__THE TASKS__.
A) In the fuel pump thread, what size does the return line usually measure?
B) Please reproduce the stretch of the fuel pump thread from "That's my cheapo" through "the fuel log.".

__TEXT EXTRACT__.

# Fuel Pump Question



## Lawddog (Jan 2, 2020)

Hey Fellas, 
Quick Question about the fuel pump on my 66 GTO (Motor is a 421 out of a Bonneville). There is a small fitting with a pin hole in it, is that the return fitting? Pic attached. 

Thanks, 
V/r Jason


----------



## PontiacJim (Dec 29, 2012)

Yes. It should be larger than a pin hole, so never have seen this - maybe the Chinese quality control missed this one. Maybe the housing serves a dual purpose in that some Pontiac's do not have a return line while most AC cars will. So they make 1 base so it will be applicable for the non-return line applications and then simply drill that fitting out for applications needing the return line. Only way to find out is when you fire it up. If it pushes out gas the minute you fire up the engine, just plug it off with a piece of rubber hose, bolt, and 2 hose clamps.
That's my cheapo but practical fix.


----------



## Lemans guy (Oct 14, 2014)

Right the return orifices are small, and the line is usually 1/4 inch. One the fuel filter the return line opening is very small about .060......that is the diameter of the whole I use on my homemade return line after the fuel log.

Return lines are not vapor lines, they return liquid fuel but the purpose is to keep fuel moving in small amounts so that the fuel does not dead head in the line between the pump and the tank, if it does the vacumn pulled will lower the pressure in the line and lower pressure allows fuel to boil at a lower temperature and turn to vapor.....vapor won’t pump...so vapor lock.

just look up the pump specs and see if it says it has a return line.....if that is the only line that is it. Hard to tell the size of the orifice, but a return orifice is small or the pump would lose too much pressure. Pumps also have a small vent hole, sometimes on top....

try PJ’stest use a bucket.....it it squirts has like PJ said that is it...lots of 67 and later pumps had a return fitting.


----------

__GIVEN MATERIAL__.
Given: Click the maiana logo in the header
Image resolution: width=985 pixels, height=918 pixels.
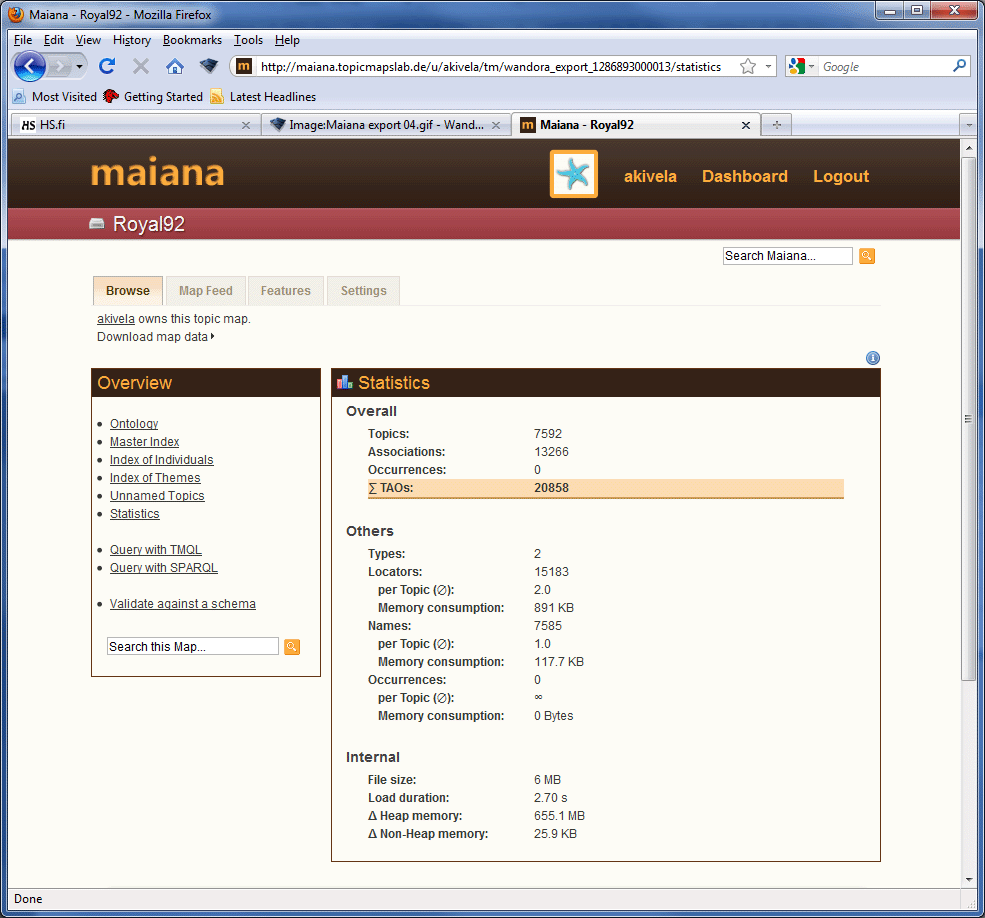Looking at the screenshot, I should [157, 172].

__SOLUTIONS TO EACH TASK__.
A) 1/4 inch.

B)
That's my cheapo but practical fix.


----------



## Lemans guy (Oct 14, 2014)

Right the return orifices are small, and the line is usually 1/4 inch. One the fuel filter the return line opening is very small about .060......that is the diameter of the whole I use on my homemade return line after the fuel log.